Frank Schirrmacher war zeitlebens besessen von einer Stelle in Stefan Zweigs »Die Welt von Gestern«. Dort erzählt Zweig, dass er einer Frau die Hand gegeben habe, einem ehemaligen Dienstmädchen aus Weimar, das selbst noch Goethes Hand berührt hatte. Und da er, Schirrmacher, nun wiederum jemanden begrüßt hatte, der noch Stefan Zweig die Hand gegeben hatte, war er nur drei Menschen von Goethe entfernt. Als könne man die Jahrhunderte überspannen und sich verbinden mit den großen Toten, weil das olympische Feuer des Geistes über ganz wenige Stationen von Hand zu Hand weitergereicht wird. Mich berauschte dieser Gedanke nicht. So glaubte ich zumindest. Aber: »Wir denken etwas anderes, als wir sind«, wie Benn einmal so schön schrieb.[1] Und so merkte ich doch, wie es mich in den Fingern juckte, als ich im Jahr 2000 hörte, dass in Berlin in einer Erdgeschosswohnung in der Innsbrucker Straße noch Ursula Ziebarth lebte, Benns ehemalige Geliebte, die selbst einen legendären Ruf erlangte, als sie nach Benns Tod im warmen Juli des Jahres 1956 in das frisch ausgehobene Grab am Waldfriedhof in Dahlem sprang, um dort einen Totentanz aufzuführen. Was geschieht, so fragte ich mich, wenn ich einer Frau die Hand gebe, die Benns Geliebte war? Würde ich dann mehr verstehen von diesem rätselhaften Dichter, ja, würde ich auch etwas spüren von ihm selbst, durch den Handschlag, über das Jahrhundert hinweg?

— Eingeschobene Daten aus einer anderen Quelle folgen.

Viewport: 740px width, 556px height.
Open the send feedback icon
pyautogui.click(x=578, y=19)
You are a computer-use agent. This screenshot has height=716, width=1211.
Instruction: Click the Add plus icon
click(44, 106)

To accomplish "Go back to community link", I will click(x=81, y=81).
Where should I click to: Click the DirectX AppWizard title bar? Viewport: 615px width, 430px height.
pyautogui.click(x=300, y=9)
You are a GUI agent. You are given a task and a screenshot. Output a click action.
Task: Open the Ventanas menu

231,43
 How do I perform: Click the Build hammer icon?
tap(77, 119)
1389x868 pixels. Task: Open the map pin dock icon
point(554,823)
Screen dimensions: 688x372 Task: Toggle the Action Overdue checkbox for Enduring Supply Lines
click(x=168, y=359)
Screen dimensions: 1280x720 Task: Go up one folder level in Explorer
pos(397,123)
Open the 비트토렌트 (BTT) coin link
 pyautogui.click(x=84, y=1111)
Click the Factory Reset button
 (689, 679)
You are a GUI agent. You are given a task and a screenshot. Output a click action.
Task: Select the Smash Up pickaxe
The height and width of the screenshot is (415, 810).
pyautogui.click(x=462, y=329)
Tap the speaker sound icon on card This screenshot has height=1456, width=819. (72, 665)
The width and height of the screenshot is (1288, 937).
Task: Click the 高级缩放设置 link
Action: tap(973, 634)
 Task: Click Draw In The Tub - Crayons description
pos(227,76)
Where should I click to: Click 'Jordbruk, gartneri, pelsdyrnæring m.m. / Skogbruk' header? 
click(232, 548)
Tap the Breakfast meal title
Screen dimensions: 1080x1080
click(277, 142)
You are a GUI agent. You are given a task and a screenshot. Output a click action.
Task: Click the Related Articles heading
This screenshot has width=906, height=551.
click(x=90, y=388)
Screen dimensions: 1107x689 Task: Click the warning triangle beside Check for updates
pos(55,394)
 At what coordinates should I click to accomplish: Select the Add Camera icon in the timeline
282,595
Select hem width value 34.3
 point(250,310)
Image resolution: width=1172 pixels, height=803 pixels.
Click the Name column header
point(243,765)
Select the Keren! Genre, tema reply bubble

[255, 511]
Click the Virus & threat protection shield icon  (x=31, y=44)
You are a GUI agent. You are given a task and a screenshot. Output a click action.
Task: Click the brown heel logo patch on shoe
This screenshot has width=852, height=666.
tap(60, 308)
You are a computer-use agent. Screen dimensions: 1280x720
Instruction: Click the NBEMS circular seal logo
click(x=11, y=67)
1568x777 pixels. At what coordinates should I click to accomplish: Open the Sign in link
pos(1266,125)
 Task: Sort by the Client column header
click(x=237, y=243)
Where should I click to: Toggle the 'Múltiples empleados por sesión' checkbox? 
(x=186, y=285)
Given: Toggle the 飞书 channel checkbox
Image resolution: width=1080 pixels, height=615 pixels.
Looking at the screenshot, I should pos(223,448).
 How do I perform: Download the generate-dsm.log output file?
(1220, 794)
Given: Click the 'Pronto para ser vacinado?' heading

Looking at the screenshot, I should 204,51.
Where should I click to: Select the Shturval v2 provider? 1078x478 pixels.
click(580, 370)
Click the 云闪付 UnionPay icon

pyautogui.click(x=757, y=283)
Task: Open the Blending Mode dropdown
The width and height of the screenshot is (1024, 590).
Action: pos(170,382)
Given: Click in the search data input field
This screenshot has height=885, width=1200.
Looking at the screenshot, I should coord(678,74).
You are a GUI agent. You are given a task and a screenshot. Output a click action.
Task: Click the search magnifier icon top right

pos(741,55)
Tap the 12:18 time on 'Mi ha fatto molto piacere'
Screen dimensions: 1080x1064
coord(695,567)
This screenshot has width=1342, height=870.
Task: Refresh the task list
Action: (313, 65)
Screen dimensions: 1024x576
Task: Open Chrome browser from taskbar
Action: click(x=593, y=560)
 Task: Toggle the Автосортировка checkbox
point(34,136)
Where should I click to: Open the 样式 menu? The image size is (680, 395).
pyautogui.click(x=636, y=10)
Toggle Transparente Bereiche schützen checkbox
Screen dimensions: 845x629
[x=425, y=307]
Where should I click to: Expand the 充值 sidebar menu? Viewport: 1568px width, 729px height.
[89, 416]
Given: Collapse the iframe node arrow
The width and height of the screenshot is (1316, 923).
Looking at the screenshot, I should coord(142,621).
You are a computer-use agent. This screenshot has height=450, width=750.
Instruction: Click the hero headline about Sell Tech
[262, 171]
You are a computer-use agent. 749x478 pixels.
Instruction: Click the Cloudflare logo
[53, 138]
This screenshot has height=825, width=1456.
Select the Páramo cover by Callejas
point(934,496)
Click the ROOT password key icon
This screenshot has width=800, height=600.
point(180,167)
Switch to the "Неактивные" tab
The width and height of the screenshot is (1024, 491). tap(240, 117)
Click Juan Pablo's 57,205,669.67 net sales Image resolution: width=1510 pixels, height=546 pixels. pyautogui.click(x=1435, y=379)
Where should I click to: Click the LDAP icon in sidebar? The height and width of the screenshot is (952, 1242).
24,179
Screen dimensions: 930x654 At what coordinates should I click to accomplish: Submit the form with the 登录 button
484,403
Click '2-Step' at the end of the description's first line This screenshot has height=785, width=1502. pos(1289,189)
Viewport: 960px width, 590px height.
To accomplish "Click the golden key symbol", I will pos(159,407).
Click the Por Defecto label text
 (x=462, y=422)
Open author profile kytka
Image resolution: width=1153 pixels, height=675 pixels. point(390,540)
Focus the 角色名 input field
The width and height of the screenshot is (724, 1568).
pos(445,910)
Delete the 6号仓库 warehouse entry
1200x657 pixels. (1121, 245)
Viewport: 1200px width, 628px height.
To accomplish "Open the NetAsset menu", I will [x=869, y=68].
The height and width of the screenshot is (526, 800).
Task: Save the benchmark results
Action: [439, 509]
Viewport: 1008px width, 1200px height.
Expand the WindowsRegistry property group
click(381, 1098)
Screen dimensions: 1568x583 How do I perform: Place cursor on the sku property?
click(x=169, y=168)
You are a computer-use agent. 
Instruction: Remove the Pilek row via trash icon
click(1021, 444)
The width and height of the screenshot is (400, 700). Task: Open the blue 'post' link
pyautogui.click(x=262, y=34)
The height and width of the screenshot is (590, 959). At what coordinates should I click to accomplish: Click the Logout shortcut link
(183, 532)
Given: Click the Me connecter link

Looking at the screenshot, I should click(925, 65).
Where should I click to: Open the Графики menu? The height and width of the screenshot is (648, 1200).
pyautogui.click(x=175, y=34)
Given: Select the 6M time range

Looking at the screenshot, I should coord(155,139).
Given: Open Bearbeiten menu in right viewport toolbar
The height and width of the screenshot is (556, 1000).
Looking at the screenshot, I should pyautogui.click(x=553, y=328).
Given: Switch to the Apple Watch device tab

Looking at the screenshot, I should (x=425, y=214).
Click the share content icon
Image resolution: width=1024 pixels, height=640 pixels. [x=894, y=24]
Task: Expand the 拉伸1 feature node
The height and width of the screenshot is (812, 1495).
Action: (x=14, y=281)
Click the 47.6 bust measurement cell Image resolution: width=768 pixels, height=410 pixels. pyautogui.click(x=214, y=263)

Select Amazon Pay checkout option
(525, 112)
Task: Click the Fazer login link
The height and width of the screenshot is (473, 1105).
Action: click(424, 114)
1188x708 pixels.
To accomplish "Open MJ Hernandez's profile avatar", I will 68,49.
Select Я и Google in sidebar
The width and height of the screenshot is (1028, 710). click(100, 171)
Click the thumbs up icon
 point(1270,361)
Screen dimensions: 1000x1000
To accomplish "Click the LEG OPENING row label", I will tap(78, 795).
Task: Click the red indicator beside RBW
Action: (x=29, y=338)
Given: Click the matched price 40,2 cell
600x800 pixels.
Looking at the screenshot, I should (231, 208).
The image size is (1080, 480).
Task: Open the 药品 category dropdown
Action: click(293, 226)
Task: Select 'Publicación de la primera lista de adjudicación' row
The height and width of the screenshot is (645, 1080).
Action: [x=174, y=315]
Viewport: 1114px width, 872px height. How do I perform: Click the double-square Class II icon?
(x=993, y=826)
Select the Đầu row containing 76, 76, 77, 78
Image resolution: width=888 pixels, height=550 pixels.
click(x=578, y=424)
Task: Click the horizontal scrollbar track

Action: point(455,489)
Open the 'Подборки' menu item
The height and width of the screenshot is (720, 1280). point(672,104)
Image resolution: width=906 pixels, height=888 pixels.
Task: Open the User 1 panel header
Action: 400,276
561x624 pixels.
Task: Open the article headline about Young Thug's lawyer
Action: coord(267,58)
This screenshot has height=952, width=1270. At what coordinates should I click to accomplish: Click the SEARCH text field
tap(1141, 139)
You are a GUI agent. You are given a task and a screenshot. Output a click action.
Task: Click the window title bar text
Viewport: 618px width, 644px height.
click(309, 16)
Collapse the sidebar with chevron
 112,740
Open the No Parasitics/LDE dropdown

Jedes Foto, das ich von Benn kenne, zeigt, wie stocksteif und unnahbar und schweigend er durchs Leben lief, ein »Noli me tangere« auf zwei Beinen, er trug, wenn nicht von Geburt an, so spätestens seit seinen Jahren in den Kellern der Pathologie der Westberliner Krankenhäuser eine imaginäre Halskrause, die ihn unbeweglich machte, weil er zu erschüttert war von dem Schleudertrauma, das Leben heißt. Konnte ich ihm also vielleicht näherkommen, wenn ich eine Frau traf, der er sich geöffnet hatte? Ich weiß noch, wie aufgeregt ich war, als ich die sehr kurze, sehr alte Berliner Festnetznummer wählte und Ursula Ziebarth tatsächlich »abnahm«, wie man das damals sagte, als man noch Hörer von der Gabel nahm, es war eine tiefe, tiefe Stimme, die sich langsam aus der Versunkenheit des 20. Jahrhunderts nach oben in die Gegenwart arbeitete. »Ja«, so sagte sie bald, »kommen Sie, lassen Sie uns über Benn reden, ich denke ohnehin an nichts anderes seit siebenundvierzig Jahren.«
Drei Tage später holte ich Ursula Ziebarth vor ihrer Haustür ab und wir gingen spazieren, zwei Straßen weiter, hin zur Bozener Straße 20, wo Benn von den dreißiger Jahren an bis zu seinem Tode lebte, und sie erzählte mir, an welcher Straßenbiegung sie sich versteckten, damit sie sich küssen konnten, ohne dass es Ilse, Benns Frau, aus dem Fenster der ehelichen Wohnung sehen konnte. Aber nun endlich, ein halbes Jahrhundert später, sollte es genug sein mit dem Verbergen. Denn gerade bereitete Ursula Ziebarth eine Ausgabe ihres Briefwechsels mit Gottfried Benn vor. Und wie es der Zufall will (er hat immer einen sehr eindrucksvollen Willen), erschien damals parallel zu diesen Dokumenten der rasenden Zärtlichkeit ein zweiter Briefband Benns – und zwar jener Briefe, die er Astrid Claes, seiner Parallelliebe jener frühen fünfziger Jahre, geschrieben hatte. Was für eine einmalige Konstellation: Ich konnte also tatsächlich in einer Woche zwei Frauen die Hand geben, denen Gottfried Benn einst aus der Hand gefressen hatte. Darum also: wieder ein Anruf, diesmal bei Astrid Claes, wieder eine tiefe Stimme, wieder ein Termin, diesmal in Düsseldorf, direkt am Rhein, ein diesiger Tag, auch wir gingen spazieren. Kaum waren wir losgelaufen, links der Rhein, rechts die Pappeln, da kamen schon die Raben angeflogen, von überall her näherten sie sich kreischend, denn sie wussten, dass diese feine Dame mit der lila Wollmütze ihnen Tag für Tag neue Brotkrumen brachte. Sie wussten vielleicht auch, dass diese Frau auf ihrem Schreibtisch einen bronzenen Raben stehen hatte, der Tag und Nacht still durch das große Fenster hinausblickte, auf den Rhein, auf die Pappeln. Sie wussten aber sicher nicht, dass diese Frau schon vor fünf Jahrzehnten, am 14. April 1954, ihr erstes Gedicht an den Lyriker Gottfried Benn nach Berlin gesandt hatte, das »Der Rabe« hieß. Benn antwortete damals noch am selben Tag: »Ich wollte, es wäre von mir.« »Sie werden verstehen«, sagte sie, während wir den Vögeln zuschauten, »dass mich das damals überwältigt hat.« Vollstes Verständnis.